Zamieszczone przez
r_m
Bardzo prawdopodobne uszkodzenie tranzystora "odcinającego" błysk w odpowiednim momencie (lub, co byłoby gorsze, także układu sterowania tym tranzystorem).
W trybie TTL lampa najpierw daje "błysk pomiarowy", którego moc jest niewielka (błysk jest przerywany po określonym czasie przez wspomniany tranzystor), i później następuje błysk oświetlający zdjęcie, o mocy wyliczonej na podstawie pomiarowego. Gdy tranzystor jest przebity, cała energia z kondensatora zostaje wyładowana w błysku pomiarowym, przed otwarciem migawki, więc nie zostaje nic na błysk "główny".

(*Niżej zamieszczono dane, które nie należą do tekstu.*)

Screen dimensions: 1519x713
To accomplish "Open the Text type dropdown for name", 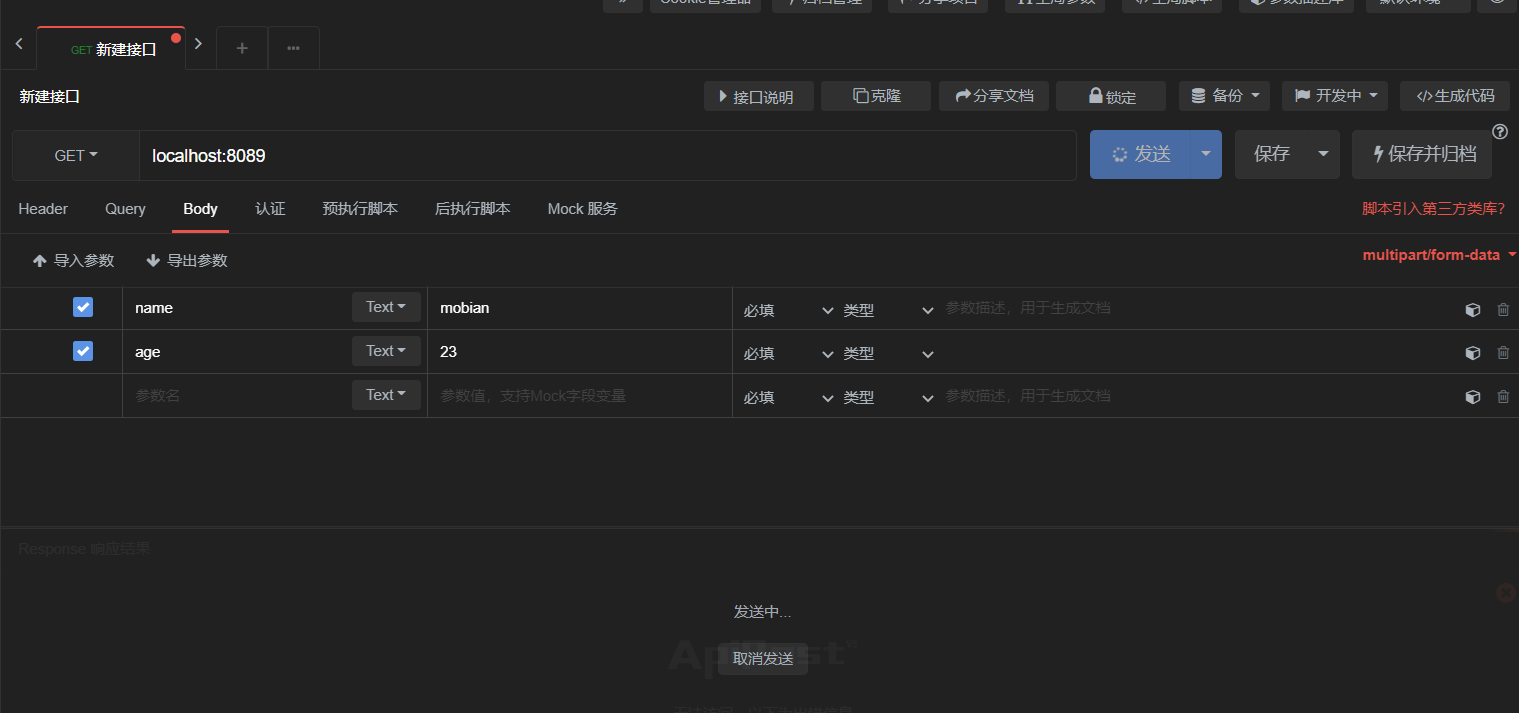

W trybie M nie ma błysku pomiarowego, ale z powodu przebitego tranzystora cała energia z kondensatora idzie w palnik w momencie błysku, niezależnie czy ustawisz 1/1 czy 1/128 (tak samo mocne "pyknięcie", tak samo jasny błysk, niezależnie czy na aparacie, czy wyzwalany w ręce prze M na 1/1 i na 1/128).
Co zrobić? Serwis, jeśli lampa jest na gwarancji, to Żytnia, jeśli nie - jakiś pobliski, do którego masz zaufanie, powinni sobie poradzić (przynajmniej z diagnozą).